Deux amis discutent de leur travail :
- Moi j’ai toute l’année des ampoules dans les mains.
- Vous faites un travail difficile?
- Non, je suis vendeur au rayon électricité.
Les ex :
- C'est comme la prison, si tu y retournes c'est que tu n'as pas compris la leçon.
La beauté intérieure :
- Concept inventé par les moches pour pouvoir se reproduire.
Pharmacie :
- Confiserie pour vieux.
Être au bout du rouleau :
- Situation très peu confortable, surtout quand on est aux toilettes.
Orteil :
- Appendice servant à détecter les coins de portes.
Facebook :
- Le seul endroit où tu parles à un mur sans être ridicule.
État :
- Système mafieux le mieux organisé de tous les temps.
Aides internationales :
- Aides payées par les pauvres des pays riches pour aider les riches des pays pauvres.
C’est un homme qui est attaché à un poteau dans une tribu cannibale.
Un d'eux s’approche et lui demande :
- C’est quoi ton nom?
- Pourquoi tu me demandes ça?
- C’est pour le menu !
Un chauffeur routier s'arrête au petit restaurant au bord de la route nationale. A peine est-il installé à sa table que la serveuse arrive pour prendre la commande :
- Et pour monsieur, ce sera ?
- Je vais prendre le menu à 16 Euros. Et je voudrais un melon au Porto, un coq à l'Armagnac, et une banane flambée au Rhum en dessert.
- Bien monsieur... Et comme vin ?
- Surtout pas ! Jamais d'alcool quand je conduis !
Peu de temps après son élection à la magistrature suprême, le Président de la république rend visite à la reine d'Angleterre. Il redoute inconsciemment la première occasion de bourde quinquennale. Le voilà dans le carrosse royal en compagnie de la reine. Tout à coup, un des chevaux se manifeste de façon plus "olfactive" que sonore, si bien que la respiration des passagers du carrosse devient difficile.
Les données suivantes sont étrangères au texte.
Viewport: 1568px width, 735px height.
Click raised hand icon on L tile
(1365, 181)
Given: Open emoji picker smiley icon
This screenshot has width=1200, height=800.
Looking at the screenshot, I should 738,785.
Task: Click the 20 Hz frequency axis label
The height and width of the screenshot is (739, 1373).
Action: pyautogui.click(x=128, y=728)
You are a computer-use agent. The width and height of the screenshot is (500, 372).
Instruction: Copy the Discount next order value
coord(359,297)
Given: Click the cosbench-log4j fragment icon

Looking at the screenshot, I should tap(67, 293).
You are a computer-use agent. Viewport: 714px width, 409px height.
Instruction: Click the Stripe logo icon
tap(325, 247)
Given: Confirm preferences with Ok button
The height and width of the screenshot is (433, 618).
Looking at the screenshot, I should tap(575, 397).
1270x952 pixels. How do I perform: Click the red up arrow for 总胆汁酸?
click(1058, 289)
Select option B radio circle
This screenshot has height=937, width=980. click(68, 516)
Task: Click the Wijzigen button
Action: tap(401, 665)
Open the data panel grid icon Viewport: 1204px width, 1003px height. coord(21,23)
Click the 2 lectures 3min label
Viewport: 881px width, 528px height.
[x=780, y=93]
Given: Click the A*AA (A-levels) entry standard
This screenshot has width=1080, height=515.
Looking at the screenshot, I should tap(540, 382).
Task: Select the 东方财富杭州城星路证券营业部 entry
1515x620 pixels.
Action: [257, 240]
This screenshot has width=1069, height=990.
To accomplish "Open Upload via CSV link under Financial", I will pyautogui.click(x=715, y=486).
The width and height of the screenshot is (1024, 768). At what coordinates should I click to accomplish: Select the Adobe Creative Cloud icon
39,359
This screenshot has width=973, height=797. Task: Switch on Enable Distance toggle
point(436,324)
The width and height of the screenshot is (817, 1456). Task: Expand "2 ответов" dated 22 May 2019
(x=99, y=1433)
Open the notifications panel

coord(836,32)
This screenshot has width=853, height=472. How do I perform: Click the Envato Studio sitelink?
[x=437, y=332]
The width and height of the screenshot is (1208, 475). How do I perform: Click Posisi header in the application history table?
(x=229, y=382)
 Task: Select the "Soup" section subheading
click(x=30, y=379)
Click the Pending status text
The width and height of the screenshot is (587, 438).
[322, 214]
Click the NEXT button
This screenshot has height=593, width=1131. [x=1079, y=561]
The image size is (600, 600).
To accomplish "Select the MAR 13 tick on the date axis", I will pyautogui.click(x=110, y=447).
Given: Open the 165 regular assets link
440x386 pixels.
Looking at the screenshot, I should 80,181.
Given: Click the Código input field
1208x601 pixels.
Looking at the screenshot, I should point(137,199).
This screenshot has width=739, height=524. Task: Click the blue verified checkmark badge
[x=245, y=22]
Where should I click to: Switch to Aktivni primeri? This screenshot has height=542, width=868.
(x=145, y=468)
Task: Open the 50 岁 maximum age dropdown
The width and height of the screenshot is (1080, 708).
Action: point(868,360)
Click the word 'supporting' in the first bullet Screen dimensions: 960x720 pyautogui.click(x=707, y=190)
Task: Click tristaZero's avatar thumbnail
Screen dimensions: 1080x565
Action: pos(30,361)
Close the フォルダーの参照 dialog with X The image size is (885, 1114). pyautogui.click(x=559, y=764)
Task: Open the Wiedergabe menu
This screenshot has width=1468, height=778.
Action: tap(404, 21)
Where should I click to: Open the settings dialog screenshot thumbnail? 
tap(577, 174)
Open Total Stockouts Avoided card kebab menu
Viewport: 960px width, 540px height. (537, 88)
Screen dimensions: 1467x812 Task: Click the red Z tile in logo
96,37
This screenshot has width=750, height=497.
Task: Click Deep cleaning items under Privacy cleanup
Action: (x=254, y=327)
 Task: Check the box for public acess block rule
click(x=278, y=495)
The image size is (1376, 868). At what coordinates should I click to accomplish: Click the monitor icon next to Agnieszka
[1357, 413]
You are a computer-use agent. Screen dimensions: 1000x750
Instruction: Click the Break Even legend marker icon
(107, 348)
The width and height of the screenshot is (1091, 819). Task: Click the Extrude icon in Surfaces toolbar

La reine dit alors au Président :
- Vous voyez mon cher, même la reine d'Angleterre ne peut pas tout contrôler!
- J'apprécie votre honnêteté Majesté, je croyais que c'était le cheval.
Un homme radin comme pas deux va consulter un psychanalyste célèbre. On lui a dit que la première fois on payait deux cents euros, et les fois suivantes seulement la moitié.
Aussi, lorsqu’il entre dans le cabinet, il prend un ton enjoué :
- Bonjour, docteur, c’est encore moi !
Le psychanalyste l’écoute, l’interroge, prend des notes. A la fin de la séance il prend les cent euros, puis, en souriant, lui dit :
- Rien de nouveau, suivez mes conseils de la dernière fois.